Centro-Oeste – “O Centro-Oeste é hoje a parte do País que mais cresce. Há uma tendência a supor que ela não precisa de um projeto. Mas, afinal de contas, é no Centro-Oeste que o dinamismo brasileiro, o atributo mais importante do País, se manifesta na sua forma mais concentrada. As grandes linhas desse projeto do Centro-Oeste, que eu já comecei a construir junto com os governadores, são as seguintes: a diversificação da produção; a recuperação de áreas degradadas e um choque logístico. Para este último, há três grandes prioridades: acesso ferroviário e rodoviário em direção a Paranaguá, no Paraná e o acesso por hidrovia e rodovia em direção ao Norte. A prioridade número um da agricultura brasileira hoje, em matéria de transporte, é o escoamento dos grãos do Centro-Oeste para o Norte e o grande eixo ferroviário que passa pelos estados de Goiás e Tocantins. Se avançarmos nessas três vertentes, teremos, também, que resolver um problema numa quarta, que é construir a governança ambiental no Cerrado. Ao contrário do que se pensa, o ambiente mais ameaçado ou degradado no Brasil hoje não é a Floresta Amazônica, é o Cerrado. A quinta vertente do projeto é uma grande política para as cidades. Queremos uma rede de cidade médias no Centro-Oeste, não queremos contraste entre cidade cheia e campo vazio. Queremos, como em todo o Brasil, uma vida rural variada e vibrante, organizada em torno de uma classe média rural forte.”

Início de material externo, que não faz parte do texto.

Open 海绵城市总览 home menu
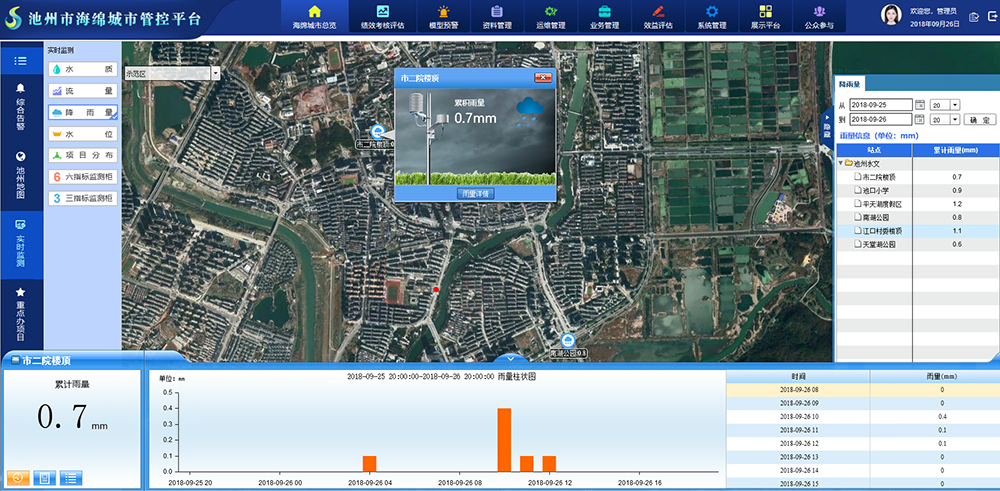Image resolution: width=1000 pixels, height=491 pixels. (x=314, y=17)
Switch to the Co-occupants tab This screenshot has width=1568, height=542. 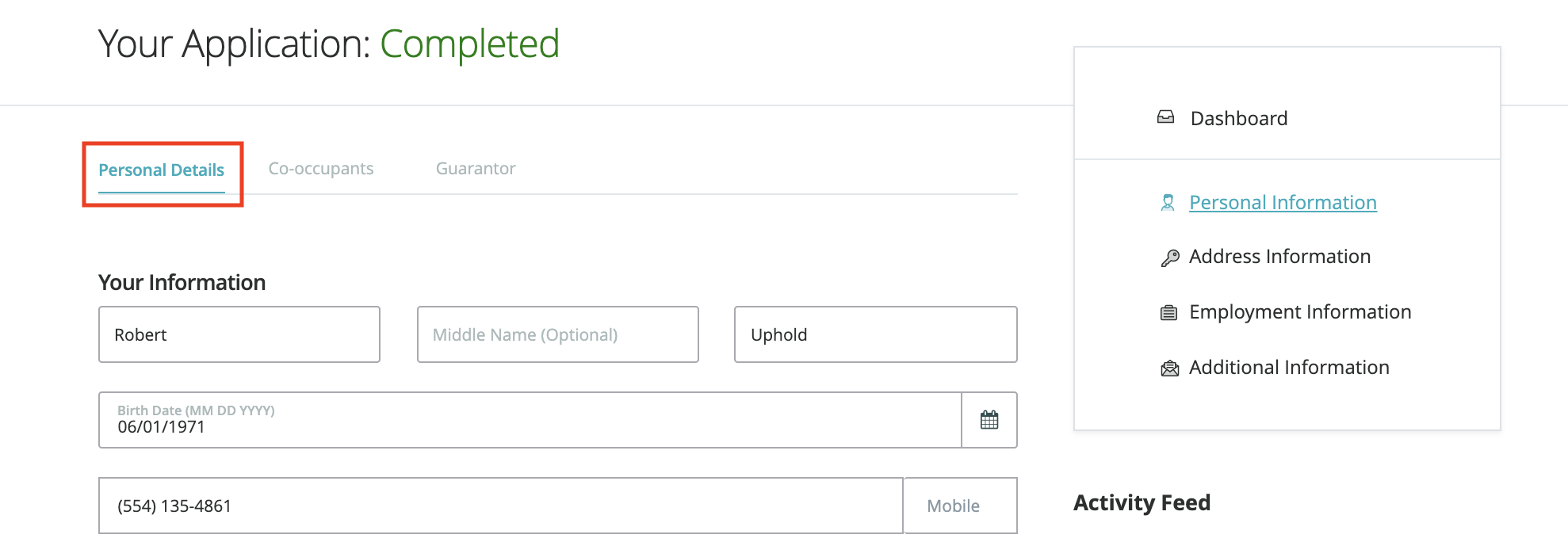pos(321,169)
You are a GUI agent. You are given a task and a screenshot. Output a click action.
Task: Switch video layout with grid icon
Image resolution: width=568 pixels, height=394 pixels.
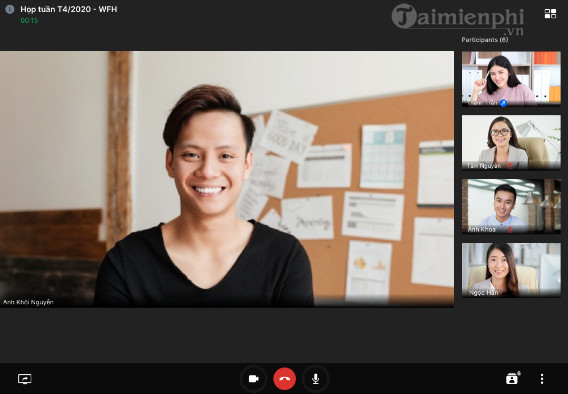click(550, 14)
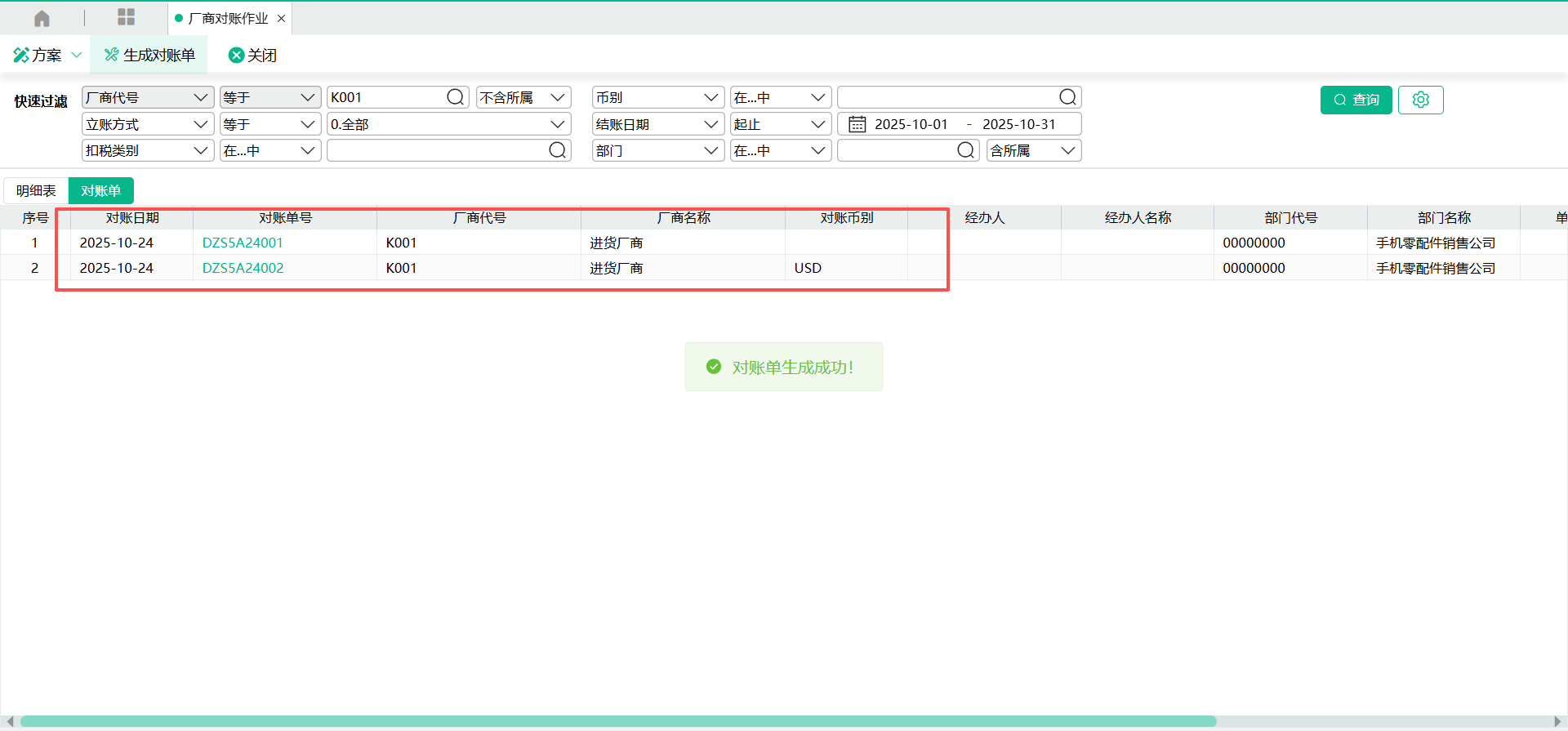This screenshot has height=731, width=1568.
Task: Select the 对账单 tab
Action: [x=100, y=190]
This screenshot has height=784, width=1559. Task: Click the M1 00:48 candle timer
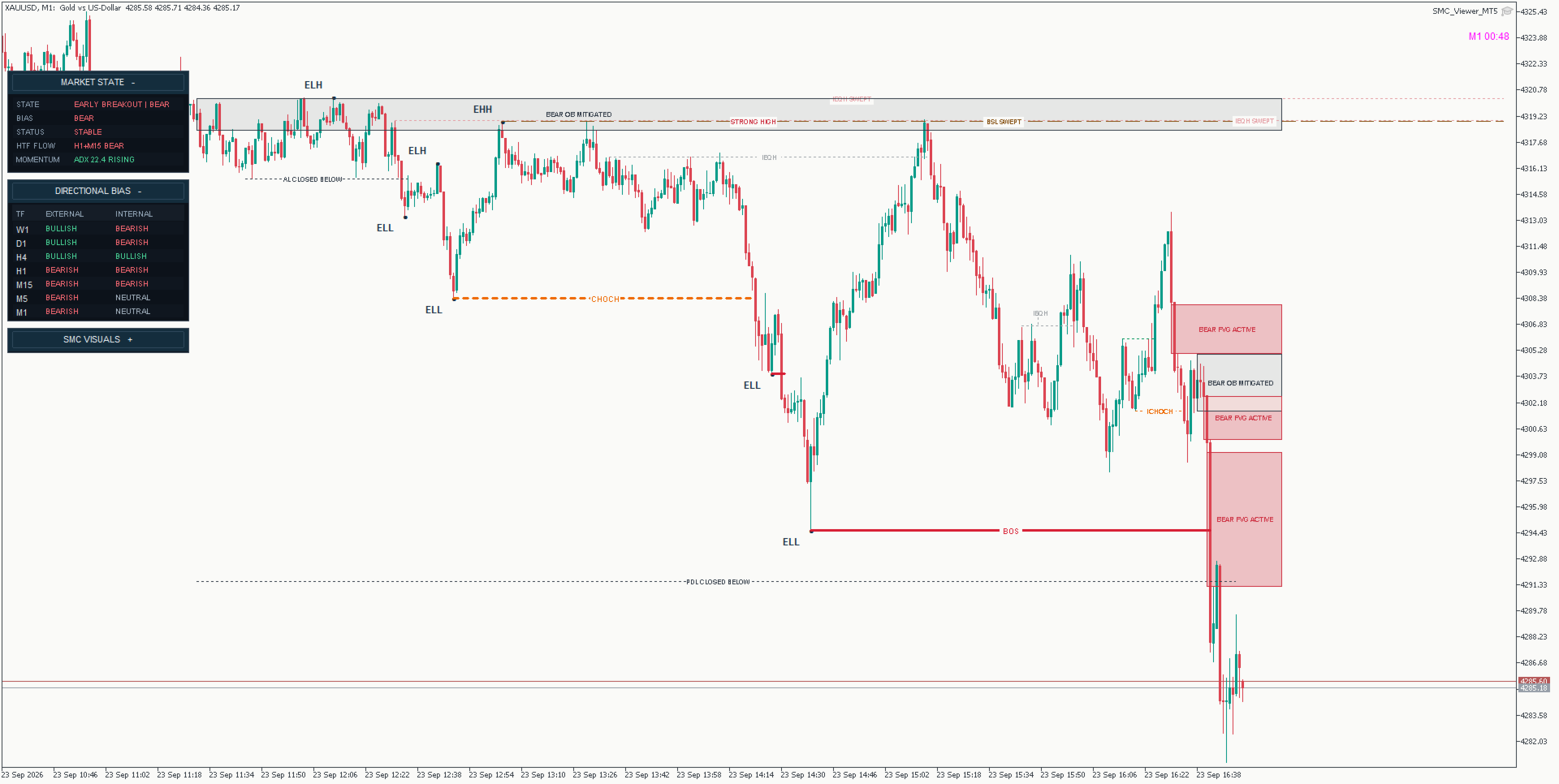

Reforma Agrária – “Ela é um aspecto de um problema maior, que venho trabalhando intensamente com o ministro da Agricultura e discutindo com governadores em todo o País a necessidade de construir uma nova estratégia da agricultura brasileira. Essa estratégia se define por três ambições orientadores: superar o contraste meramente ideológico entre a agricultura familiar e a agricultura empresarial; insistir na industrialização rural, na agregação de valor no campo, evitar o contraste entre cidade cheia e campo vazio e lutar por uma vida rural pujante; e construir uma classe média rural forte, como vanguarda de uma massa de agriculturas mais pobres que virá atrás dela.”